After determining social influence, the next step is usually differentiating between legitimate and malicious influence operations. This can be very context-dependent, especially since what is legitimate in one context may not be so in another. It is usually clearer if cyber tools (e.g. the use of bots), foreign intervention and fake news are involved. The next challenge then is to be able to identify that such means were used.
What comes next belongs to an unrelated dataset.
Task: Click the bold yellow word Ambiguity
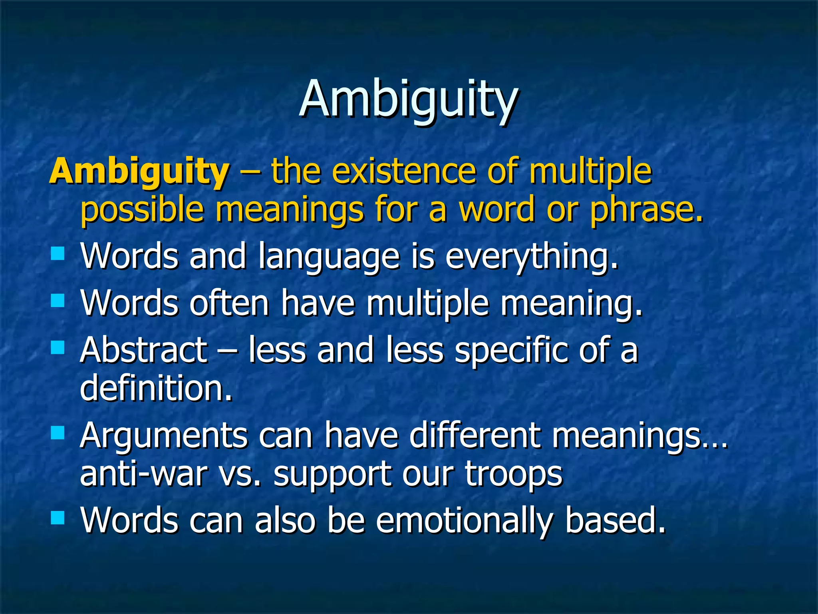[x=139, y=172]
The following are additional parameters that may be used to identify a cyber influence operation:

1. Use of avatars, bots and trolls: Avatars are virtual identities in social media, which hide their operators’ true identity. Bots are small agents, which are programmed to automatically respond to specific posts or publish automatic posts to promote their programmed idea/product. Tactics to identify bots include spotting traits like a sleepless account, engaging in high-volume tweeting, replying to content with certain keywords, using stolen profile images, having unreal profile names, showing significant gaps in account activity, etc.

2. Publishing of posts and news outside of the country: It is more legitimate when people try to convince other people and promote their own ideas or beliefs, as long as this is done in their own country or done from another country but without hiding their identity. But if someone from another country impersonates a local citizen, it is suspicious and should definitely be investigated.

3. Publishing fake news: Researchers from Stanford found that 62% of American adults get their news from social media, with most of the most popular fake news stories being shared on Facebook, and that many people exposed to these fake news stories reporting that they believe them. There is good reason to believe that fake news stories are a good tactic and hence, are a good indicator to identify cyber influence operations.

4. A sudden change of public opinion: Changes of public opinion in a short period may indicate foreign intervention, as changes in opinion tend to be gradual. For example, if a leading candidate loses his/her lead in a day or two, this might indicate external intervention.

5. Publishing radically negative phrases: Such language might indicate an incitement operation. One example of a red flag is if a political group’s credibility is questioned through the use of extremely negative expressions.

It is important to note that a cyber influence operation is not identified through just one indicator, but through a consideration of multiple factors and context.